++++ Document segment ++++

PHOENIX, Ariz. — Olympic hero Jesse Owens was the target of a 1956 FBI investigation that included interviews with dozens of people about such personal areas as Owens' sex life and background, and credit checks to determine if he was "a loyal American," a Phoenix newspaper says.
The Arizona Republic reported in its Saturday editions that the investigation was ordered personally by then-FBI Director J. Edgar Hoover.
The investigation is outlined in documents obtained from the FBI by the newspaper under the Freedom of Information Act.
The documents were declassified after Owens, a Phoenix resident, died of lung cancer in Tucson in March, 1980 at age 66.
The FBI suspected that Owens might have been involved in subversive or un-American activities, according to the documents. However, all Hoover's agents ever found was that:
--Owens' name appeared on one occasion in the Daily Worker, a Communist Party newspaper.
--Owens was listed in a Michigan newspaper as a member of the "Committee to Seek Unity of Racial Groups," which Hoover believed was a subversive organization.
--Owens sent greetings in 1937, a year after winning four gold medals at the Olympic Games in Berlin, to the National Negro Congress, which Hoover also regarded as an un-American organization.
"Oh, my God," said a shocked Ruth Owens when asked about the investigation. "My husband is resting in his grave, so he can't speak for himself. But I followed him all over, and I know he was loyal to America. He loved his family and his country.
"Jesse was a good man. He always tried to do what was right. But he went to his grave being dogged. His crime was that he was black."
The FBI documents show that criminal-background investigations and credit checks were also run on Owens' wife, his parents, his three daughters, his brothers and his sisters.

++++

Aim of the task: Write out the Jesse Owens article word for word, between "PHOENIX, Ariz. —" and "1980 at age 66.", inclusive.

++++ Data excerpts ++++

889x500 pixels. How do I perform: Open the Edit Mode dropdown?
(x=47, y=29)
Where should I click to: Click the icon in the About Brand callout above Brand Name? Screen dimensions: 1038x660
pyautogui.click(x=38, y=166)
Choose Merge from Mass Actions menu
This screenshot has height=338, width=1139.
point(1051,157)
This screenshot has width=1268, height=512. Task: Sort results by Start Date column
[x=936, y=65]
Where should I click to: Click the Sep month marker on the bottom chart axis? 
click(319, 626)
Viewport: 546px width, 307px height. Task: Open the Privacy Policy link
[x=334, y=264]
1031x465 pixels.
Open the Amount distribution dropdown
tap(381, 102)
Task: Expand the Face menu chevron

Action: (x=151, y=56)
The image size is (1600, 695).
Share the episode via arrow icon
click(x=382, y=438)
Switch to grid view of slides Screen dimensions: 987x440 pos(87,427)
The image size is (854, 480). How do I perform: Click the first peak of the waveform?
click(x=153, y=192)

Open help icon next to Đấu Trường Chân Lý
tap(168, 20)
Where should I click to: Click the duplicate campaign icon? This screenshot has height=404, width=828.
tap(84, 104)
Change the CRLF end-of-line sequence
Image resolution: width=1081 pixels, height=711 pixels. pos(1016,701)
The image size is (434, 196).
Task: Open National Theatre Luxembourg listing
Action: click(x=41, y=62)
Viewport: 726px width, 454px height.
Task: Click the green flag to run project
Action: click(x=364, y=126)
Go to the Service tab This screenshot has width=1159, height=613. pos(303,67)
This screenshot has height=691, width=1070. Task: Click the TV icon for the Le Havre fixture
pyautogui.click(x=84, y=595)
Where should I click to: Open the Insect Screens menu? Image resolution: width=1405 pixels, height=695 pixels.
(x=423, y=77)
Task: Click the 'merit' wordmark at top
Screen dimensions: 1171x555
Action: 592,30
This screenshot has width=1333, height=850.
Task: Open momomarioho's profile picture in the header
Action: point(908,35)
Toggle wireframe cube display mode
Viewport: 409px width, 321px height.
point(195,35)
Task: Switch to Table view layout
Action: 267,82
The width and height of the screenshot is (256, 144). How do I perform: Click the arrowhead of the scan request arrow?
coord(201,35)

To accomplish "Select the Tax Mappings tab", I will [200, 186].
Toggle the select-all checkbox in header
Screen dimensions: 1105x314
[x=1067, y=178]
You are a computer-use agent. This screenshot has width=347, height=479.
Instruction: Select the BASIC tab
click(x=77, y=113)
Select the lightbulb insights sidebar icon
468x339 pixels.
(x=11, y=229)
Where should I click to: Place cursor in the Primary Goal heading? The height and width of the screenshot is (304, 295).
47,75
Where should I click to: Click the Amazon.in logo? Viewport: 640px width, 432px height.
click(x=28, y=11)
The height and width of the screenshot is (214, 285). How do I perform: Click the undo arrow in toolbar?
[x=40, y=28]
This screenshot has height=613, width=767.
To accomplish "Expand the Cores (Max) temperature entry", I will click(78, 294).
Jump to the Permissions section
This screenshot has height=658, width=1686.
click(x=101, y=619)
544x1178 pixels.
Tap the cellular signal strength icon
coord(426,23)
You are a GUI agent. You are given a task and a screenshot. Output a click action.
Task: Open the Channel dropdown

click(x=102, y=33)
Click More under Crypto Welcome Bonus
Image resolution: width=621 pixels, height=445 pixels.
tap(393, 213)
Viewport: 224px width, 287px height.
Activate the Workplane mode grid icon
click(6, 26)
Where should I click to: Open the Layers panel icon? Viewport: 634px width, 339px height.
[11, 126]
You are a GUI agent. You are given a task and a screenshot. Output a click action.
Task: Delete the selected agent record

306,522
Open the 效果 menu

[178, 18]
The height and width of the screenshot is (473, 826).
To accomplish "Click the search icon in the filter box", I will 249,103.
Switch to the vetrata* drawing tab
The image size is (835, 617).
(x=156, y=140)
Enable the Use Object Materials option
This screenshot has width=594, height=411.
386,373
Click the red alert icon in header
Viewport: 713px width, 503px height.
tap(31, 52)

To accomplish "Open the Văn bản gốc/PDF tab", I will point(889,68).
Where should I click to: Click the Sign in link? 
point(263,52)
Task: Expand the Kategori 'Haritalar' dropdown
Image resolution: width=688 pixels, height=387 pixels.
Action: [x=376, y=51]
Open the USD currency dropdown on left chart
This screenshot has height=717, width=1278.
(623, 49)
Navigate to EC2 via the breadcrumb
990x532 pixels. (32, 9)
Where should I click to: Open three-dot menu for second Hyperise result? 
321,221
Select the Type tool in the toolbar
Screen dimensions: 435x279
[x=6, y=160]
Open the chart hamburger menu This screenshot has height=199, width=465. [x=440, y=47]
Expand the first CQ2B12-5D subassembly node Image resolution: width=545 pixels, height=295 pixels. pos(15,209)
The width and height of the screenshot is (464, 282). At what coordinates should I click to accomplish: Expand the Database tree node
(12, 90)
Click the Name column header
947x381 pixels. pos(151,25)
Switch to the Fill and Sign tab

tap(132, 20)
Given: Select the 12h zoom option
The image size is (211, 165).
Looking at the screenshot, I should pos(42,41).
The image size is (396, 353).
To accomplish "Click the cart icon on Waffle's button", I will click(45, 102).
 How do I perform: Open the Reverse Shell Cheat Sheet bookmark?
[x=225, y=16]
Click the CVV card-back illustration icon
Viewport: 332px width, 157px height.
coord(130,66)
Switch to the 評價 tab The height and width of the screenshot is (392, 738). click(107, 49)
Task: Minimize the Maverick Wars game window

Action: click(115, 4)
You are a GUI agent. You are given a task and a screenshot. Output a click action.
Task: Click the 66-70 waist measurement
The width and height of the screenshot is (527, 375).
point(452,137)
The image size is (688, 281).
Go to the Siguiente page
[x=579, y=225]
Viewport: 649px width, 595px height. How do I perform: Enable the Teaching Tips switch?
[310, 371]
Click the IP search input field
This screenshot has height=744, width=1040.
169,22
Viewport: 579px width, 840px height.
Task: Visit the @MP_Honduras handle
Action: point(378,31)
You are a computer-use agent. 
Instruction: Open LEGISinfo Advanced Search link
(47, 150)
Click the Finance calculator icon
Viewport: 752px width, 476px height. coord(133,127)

++++

Solution to the problem:
PHOENIX, Ariz. — Olympic hero Jesse Owens was the target of a 1956 FBI investigation that included interviews with dozens of people about such personal areas as Owens' sex life and background, and credit checks to determine if he was "a loyal American," a Phoenix newspaper says.
The Arizona Republic reported in its Saturday editions that the investigation was ordered personally by then-FBI Director J. Edgar Hoover.
The investigation is outlined in documents obtained from the FBI by the newspaper under the Freedom of Information Act.
The documents were declassified after Owens, a Phoenix resident, died of lung cancer in Tucson in March, 1980 at age 66.